Directions for this task
The listing below is to be reproduced in full, exactly as given.

--- Records for the exercise Enclosed Below ---

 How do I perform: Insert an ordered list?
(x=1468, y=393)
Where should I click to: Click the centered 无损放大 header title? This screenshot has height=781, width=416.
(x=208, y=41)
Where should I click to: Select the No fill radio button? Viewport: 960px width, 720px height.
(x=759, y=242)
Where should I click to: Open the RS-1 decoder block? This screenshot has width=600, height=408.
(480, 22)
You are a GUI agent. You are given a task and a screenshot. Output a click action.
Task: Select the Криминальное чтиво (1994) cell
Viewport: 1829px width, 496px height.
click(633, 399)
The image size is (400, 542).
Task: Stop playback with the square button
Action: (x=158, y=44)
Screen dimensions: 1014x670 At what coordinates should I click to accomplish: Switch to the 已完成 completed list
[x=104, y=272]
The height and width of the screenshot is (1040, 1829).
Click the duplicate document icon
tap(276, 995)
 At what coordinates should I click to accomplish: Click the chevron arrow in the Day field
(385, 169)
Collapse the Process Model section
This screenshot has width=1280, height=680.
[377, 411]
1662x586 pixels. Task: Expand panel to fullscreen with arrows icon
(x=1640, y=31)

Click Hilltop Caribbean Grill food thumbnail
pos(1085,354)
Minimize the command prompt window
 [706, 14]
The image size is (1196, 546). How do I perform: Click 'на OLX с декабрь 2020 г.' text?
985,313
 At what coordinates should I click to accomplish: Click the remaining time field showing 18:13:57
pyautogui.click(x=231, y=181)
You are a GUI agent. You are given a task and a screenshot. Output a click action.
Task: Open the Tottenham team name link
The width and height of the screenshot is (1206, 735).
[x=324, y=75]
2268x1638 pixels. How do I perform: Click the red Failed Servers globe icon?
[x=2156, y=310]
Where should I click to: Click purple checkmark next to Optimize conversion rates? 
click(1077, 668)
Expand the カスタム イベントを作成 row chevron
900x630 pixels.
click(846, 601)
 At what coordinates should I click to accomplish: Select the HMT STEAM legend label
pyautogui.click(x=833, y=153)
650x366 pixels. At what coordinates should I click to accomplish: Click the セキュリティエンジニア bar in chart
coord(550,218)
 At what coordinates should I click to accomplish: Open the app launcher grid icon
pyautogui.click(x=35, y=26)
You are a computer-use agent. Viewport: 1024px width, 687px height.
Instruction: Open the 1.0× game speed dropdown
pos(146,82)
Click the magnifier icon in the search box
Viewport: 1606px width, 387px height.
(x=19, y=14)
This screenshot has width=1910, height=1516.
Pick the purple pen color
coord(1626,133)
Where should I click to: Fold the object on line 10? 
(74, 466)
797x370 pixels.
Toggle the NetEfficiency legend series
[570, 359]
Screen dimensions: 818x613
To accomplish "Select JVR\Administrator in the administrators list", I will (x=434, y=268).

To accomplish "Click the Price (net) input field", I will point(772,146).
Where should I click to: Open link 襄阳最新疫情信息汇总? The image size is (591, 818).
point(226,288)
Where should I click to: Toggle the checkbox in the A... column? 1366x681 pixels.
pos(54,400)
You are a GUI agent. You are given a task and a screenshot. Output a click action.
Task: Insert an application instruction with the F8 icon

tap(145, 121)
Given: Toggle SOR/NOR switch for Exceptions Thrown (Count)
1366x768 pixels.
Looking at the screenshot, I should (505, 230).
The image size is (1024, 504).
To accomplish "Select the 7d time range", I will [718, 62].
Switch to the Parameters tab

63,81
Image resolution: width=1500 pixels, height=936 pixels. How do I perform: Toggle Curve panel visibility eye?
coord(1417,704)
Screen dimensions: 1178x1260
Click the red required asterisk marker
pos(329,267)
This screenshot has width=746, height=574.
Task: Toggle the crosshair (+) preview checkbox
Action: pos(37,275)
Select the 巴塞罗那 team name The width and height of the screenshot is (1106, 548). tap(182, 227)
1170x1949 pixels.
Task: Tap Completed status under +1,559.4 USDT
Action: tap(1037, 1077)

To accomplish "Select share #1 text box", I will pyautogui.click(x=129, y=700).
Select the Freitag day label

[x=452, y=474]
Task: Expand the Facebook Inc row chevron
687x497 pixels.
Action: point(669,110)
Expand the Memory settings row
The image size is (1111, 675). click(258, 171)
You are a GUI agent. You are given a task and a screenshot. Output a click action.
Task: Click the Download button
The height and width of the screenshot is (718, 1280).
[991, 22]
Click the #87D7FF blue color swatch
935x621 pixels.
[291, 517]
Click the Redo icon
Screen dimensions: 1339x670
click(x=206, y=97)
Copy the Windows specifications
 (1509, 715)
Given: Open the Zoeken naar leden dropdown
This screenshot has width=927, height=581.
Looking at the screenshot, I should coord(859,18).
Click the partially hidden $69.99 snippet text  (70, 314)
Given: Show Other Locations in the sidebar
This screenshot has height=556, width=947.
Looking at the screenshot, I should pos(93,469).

--- End of Enclosed Records for the exercise ---

Response below
 How do I perform: Insert an ordered list?
(x=1468, y=393)
Where should I click to: Click the centered 无损放大 header title? This screenshot has height=781, width=416.
(x=208, y=41)
Where should I click to: Select the No fill radio button? Viewport: 960px width, 720px height.
(x=759, y=242)
Where should I click to: Open the RS-1 decoder block? This screenshot has width=600, height=408.
(480, 22)
You are a GUI agent. You are given a task and a screenshot. Output a click action.
Task: Select the Криминальное чтиво (1994) cell
Viewport: 1829px width, 496px height.
click(633, 399)
The image size is (400, 542).
Task: Stop playback with the square button
Action: (x=158, y=44)
Screen dimensions: 1014x670 At what coordinates should I click to accomplish: Switch to the 已完成 completed list
[x=104, y=272]
The height and width of the screenshot is (1040, 1829).
Click the duplicate document icon
tap(276, 995)
 At what coordinates should I click to accomplish: Click the chevron arrow in the Day field
(385, 169)
Collapse the Process Model section
This screenshot has width=1280, height=680.
[377, 411]
1662x586 pixels. Task: Expand panel to fullscreen with arrows icon
(x=1640, y=31)

Click Hilltop Caribbean Grill food thumbnail
pos(1085,354)
Minimize the command prompt window
 [706, 14]
The image size is (1196, 546). How do I perform: Click 'на OLX с декабрь 2020 г.' text?
985,313
 At what coordinates should I click to accomplish: Click the remaining time field showing 18:13:57
pyautogui.click(x=231, y=181)
You are a GUI agent. You are given a task and a screenshot. Output a click action.
Task: Open the Tottenham team name link
The width and height of the screenshot is (1206, 735).
[x=324, y=75]
2268x1638 pixels. How do I perform: Click the red Failed Servers globe icon?
[x=2156, y=310]
Where should I click to: Click purple checkmark next to Optimize conversion rates? 
click(1077, 668)
Expand the カスタム イベントを作成 row chevron
900x630 pixels.
click(846, 601)
 At what coordinates should I click to accomplish: Select the HMT STEAM legend label
pyautogui.click(x=833, y=153)
650x366 pixels. At what coordinates should I click to accomplish: Click the セキュリティエンジニア bar in chart
coord(550,218)
 At what coordinates should I click to accomplish: Open the app launcher grid icon
pyautogui.click(x=35, y=26)
You are a computer-use agent. Viewport: 1024px width, 687px height.
Instruction: Open the 1.0× game speed dropdown
pos(146,82)
Click the magnifier icon in the search box
Viewport: 1606px width, 387px height.
(x=19, y=14)
This screenshot has width=1910, height=1516.
Pick the purple pen color
coord(1626,133)
Where should I click to: Fold the object on line 10? 
(74, 466)
797x370 pixels.
Toggle the NetEfficiency legend series
[570, 359]
Screen dimensions: 818x613
To accomplish "Select JVR\Administrator in the administrators list", I will (x=434, y=268).

To accomplish "Click the Price (net) input field", I will point(772,146).
Where should I click to: Open link 襄阳最新疫情信息汇总? The image size is (591, 818).
point(226,288)
Where should I click to: Toggle the checkbox in the A... column? 1366x681 pixels.
pos(54,400)
You are a GUI agent. You are given a task and a screenshot. Output a click action.
Task: Insert an application instruction with the F8 icon

tap(145, 121)
Given: Toggle SOR/NOR switch for Exceptions Thrown (Count)
1366x768 pixels.
Looking at the screenshot, I should (505, 230).
The image size is (1024, 504).
To accomplish "Select the 7d time range", I will [718, 62].
Switch to the Parameters tab

63,81
Image resolution: width=1500 pixels, height=936 pixels. How do I perform: Toggle Curve panel visibility eye?
coord(1417,704)
Screen dimensions: 1178x1260
Click the red required asterisk marker
pos(329,267)
This screenshot has width=746, height=574.
Task: Toggle the crosshair (+) preview checkbox
Action: pos(37,275)
Select the 巴塞罗那 team name The width and height of the screenshot is (1106, 548). tap(182, 227)
1170x1949 pixels.
Task: Tap Completed status under +1,559.4 USDT
Action: tap(1037, 1077)

To accomplish "Select share #1 text box", I will pyautogui.click(x=129, y=700).
Select the Freitag day label

[x=452, y=474]
Task: Expand the Facebook Inc row chevron
687x497 pixels.
Action: point(669,110)
Expand the Memory settings row
The image size is (1111, 675). click(258, 171)
You are a GUI agent. You are given a task and a screenshot. Output a click action.
Task: Click the Download button
The height and width of the screenshot is (718, 1280).
[991, 22]
Click the #87D7FF blue color swatch
935x621 pixels.
[291, 517]
Click the Redo icon
Screen dimensions: 1339x670
click(x=206, y=97)
Copy the Windows specifications
 (1509, 715)
Given: Open the Zoeken naar leden dropdown
This screenshot has width=927, height=581.
Looking at the screenshot, I should coord(859,18).
Click the partially hidden $69.99 snippet text  (70, 314)
Given: Show Other Locations in the sidebar
This screenshot has height=556, width=947.
Looking at the screenshot, I should pos(93,469).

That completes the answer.